Source excerpt:
--- BEGIN ---

Commnet Wireless
- Company type: Subsidiary
- Industry: Telecommunications
- Headquarters: Castle Rock, Colorado
- Area served: Arizona, California, Colorado, Montana, Nebraska, New Mexico, Nevada, North Dakota, South Dakota, Oregon, Texas, Utah, and Wyoming
- Parent: ATN International
- Subsidiaries: Choice Broadband
- Website: www.commnetbroadband.com

= Commnet Wireless =

American telecommunications company

Commnet Wireless is an American telecommunications company which offers wholesale roaming, enterprise, and retail solutions to other mobile network operators. It is a subsidiary of ATN International. Commnet serves the U.S. states of Arizona, California, Colorado, Montana, Nebraska, New Mexico, Nevada, North Dakota, Oregon, Texas, Utah, and Wyoming.

--- END ---

Pointing data for text and elements
--- BEGIN ---

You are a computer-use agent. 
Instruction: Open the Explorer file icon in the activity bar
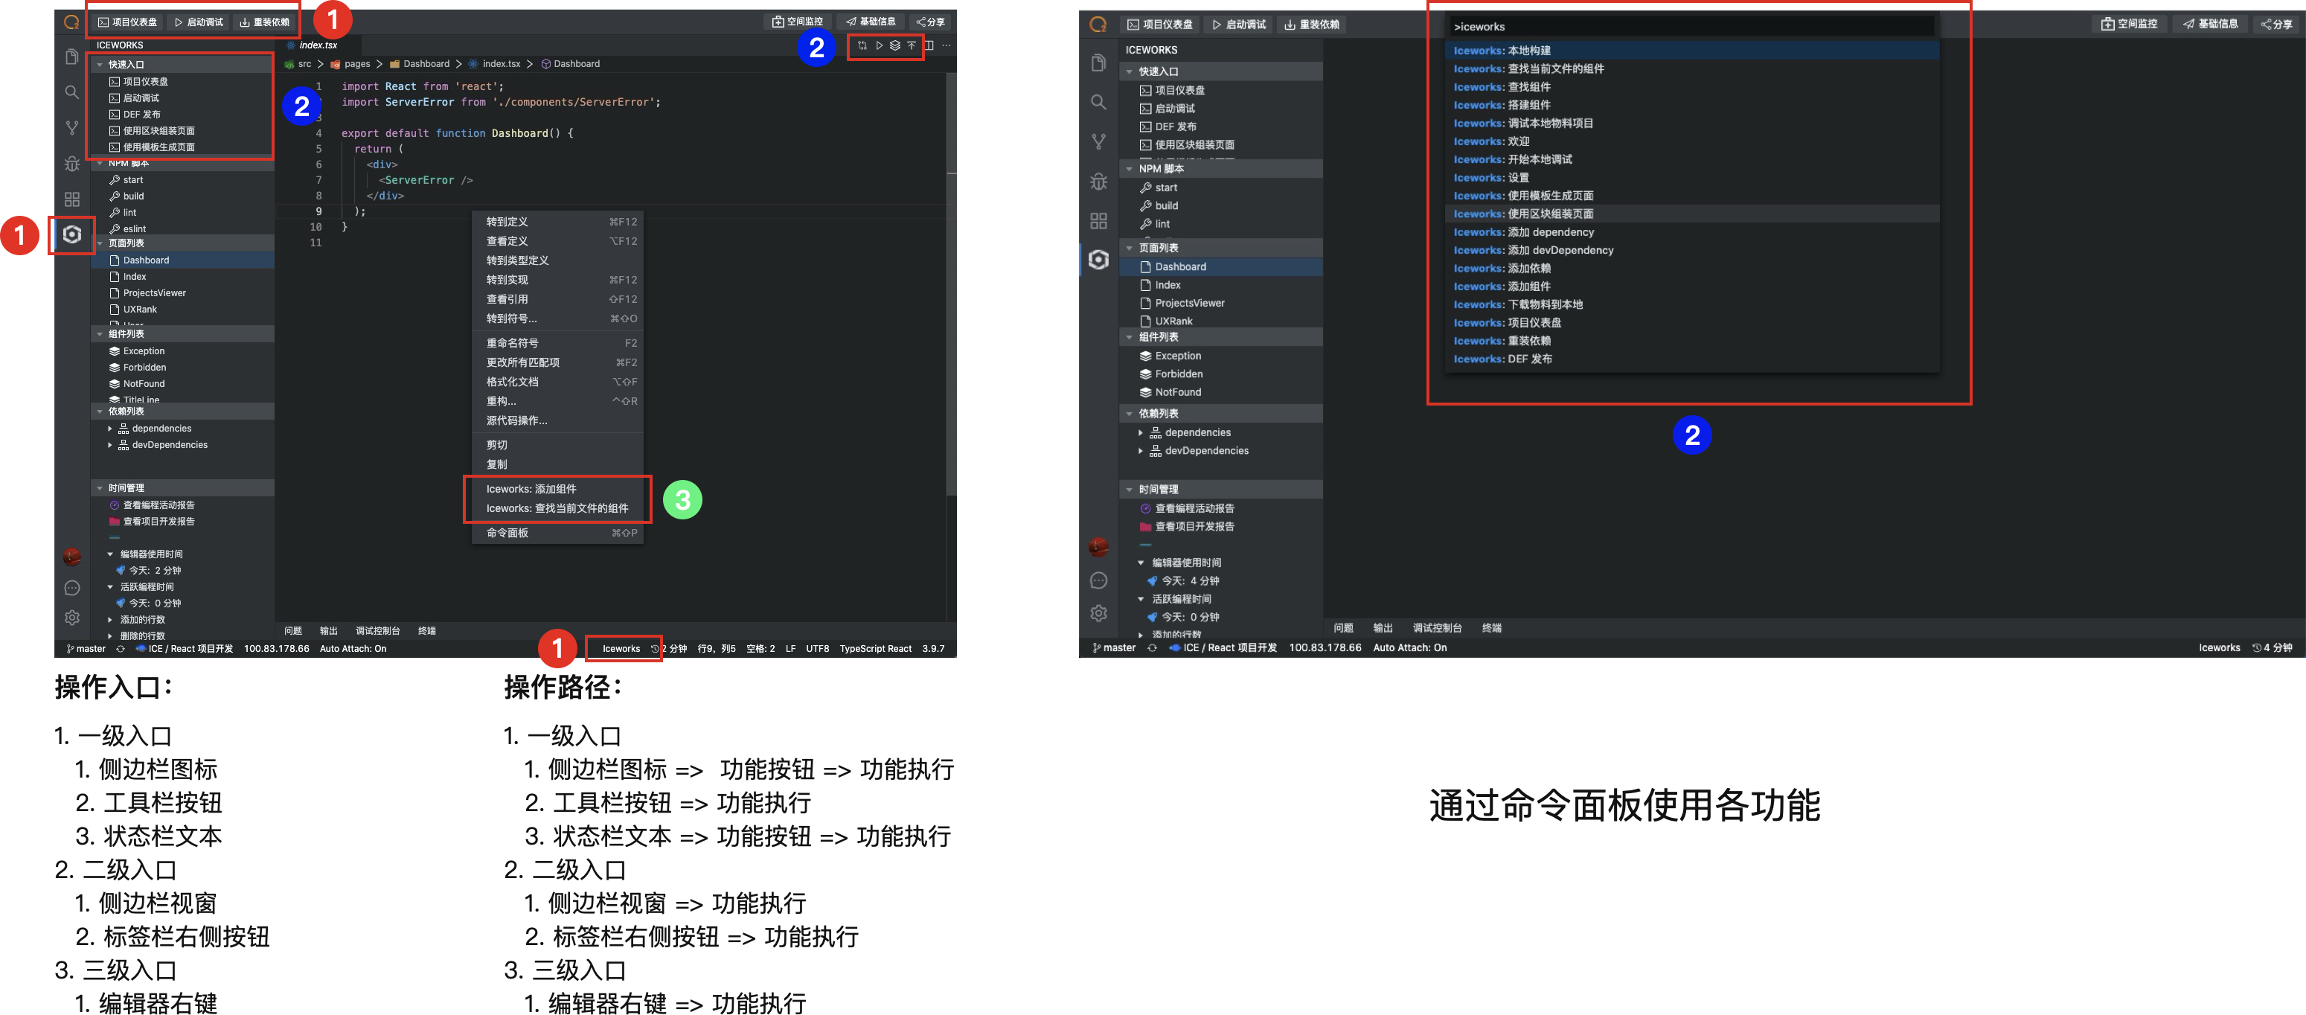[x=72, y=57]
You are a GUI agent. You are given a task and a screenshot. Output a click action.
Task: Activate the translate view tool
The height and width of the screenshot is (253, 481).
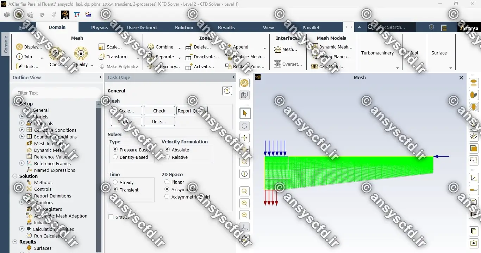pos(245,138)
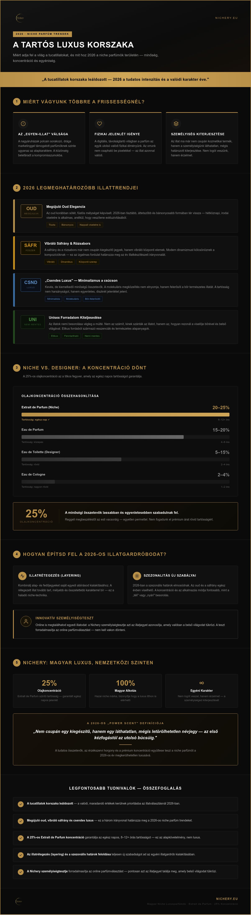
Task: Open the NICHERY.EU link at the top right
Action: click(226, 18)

--- END ---
--- BEGIN ---

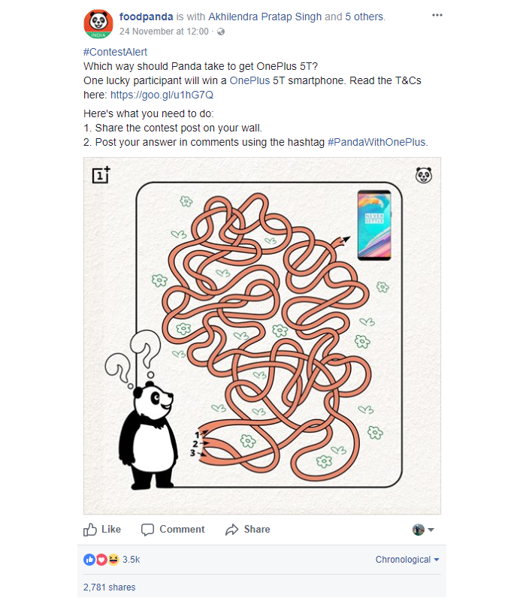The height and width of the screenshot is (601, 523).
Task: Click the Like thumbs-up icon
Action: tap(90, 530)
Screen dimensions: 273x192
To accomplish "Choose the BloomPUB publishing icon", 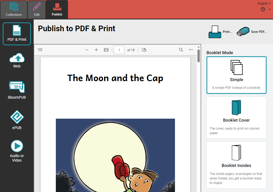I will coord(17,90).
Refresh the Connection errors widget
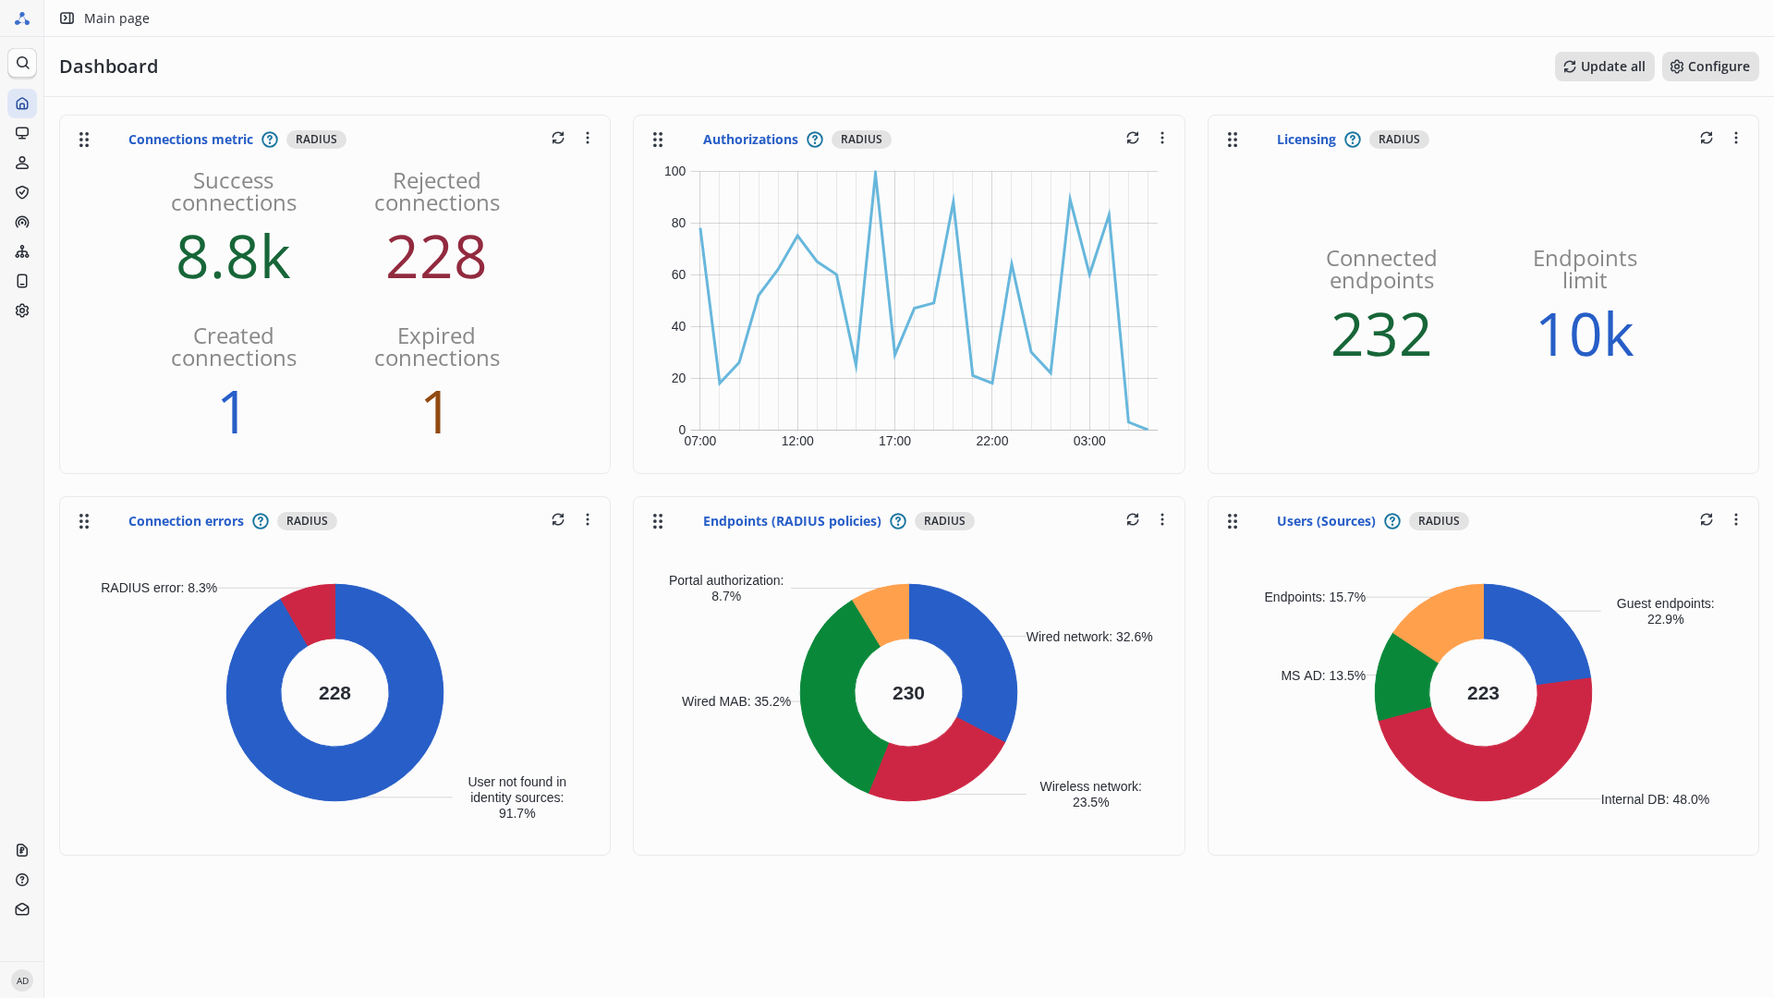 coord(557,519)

--- END ---
--- BEGIN ---

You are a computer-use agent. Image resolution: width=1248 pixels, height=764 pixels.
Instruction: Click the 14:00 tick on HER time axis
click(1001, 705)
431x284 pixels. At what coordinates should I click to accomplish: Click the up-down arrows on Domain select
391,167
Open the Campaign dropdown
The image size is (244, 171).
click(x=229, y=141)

--- END ---

Written tasks:
A - Decide whether each statement agrees with the Commnet Wireless text, answering yes or no and quoting the words that settle it: (i) Commnet Wireless has its headquarters in Castle Rock, Colorado. (ii) Choice Broadband is the parent of Commnet Wireless. (iii) Commnet Wireless offers wholesale roaming to other mobile network operators.
B - Extract the Commnet Wireless text between "Commnet Wireless is" and "Utah, and Wyoming.", inclusive.
C - Name every field label in the bulleted list at the top of the Commnet Wireless text.
This data is separate material, unrelated to the Commnet Wireless text.

Answers to the exercise:
A -
(i) Yes: "Headquarters: Castle Rock, Colorado"
(ii) No: "Parent: ATN International"
(iii) Yes: "offers wholesale roaming, enterprise, and retail solutions to other mobile network operators"

B -
Commnet Wireless is an American telecommunications company which offers wholesale roaming, enterprise, and retail solutions to other mobile network operators. It is a subsidiary of ATN International. Commnet serves the U.S. states of Arizona, California, Colorado, Montana, Nebraska, New Mexico, Nevada, North Dakota, Oregon, Texas, Utah, and Wyoming.

C - Company type, Industry, Headquarters, Area served, Parent, Subsidiaries, Website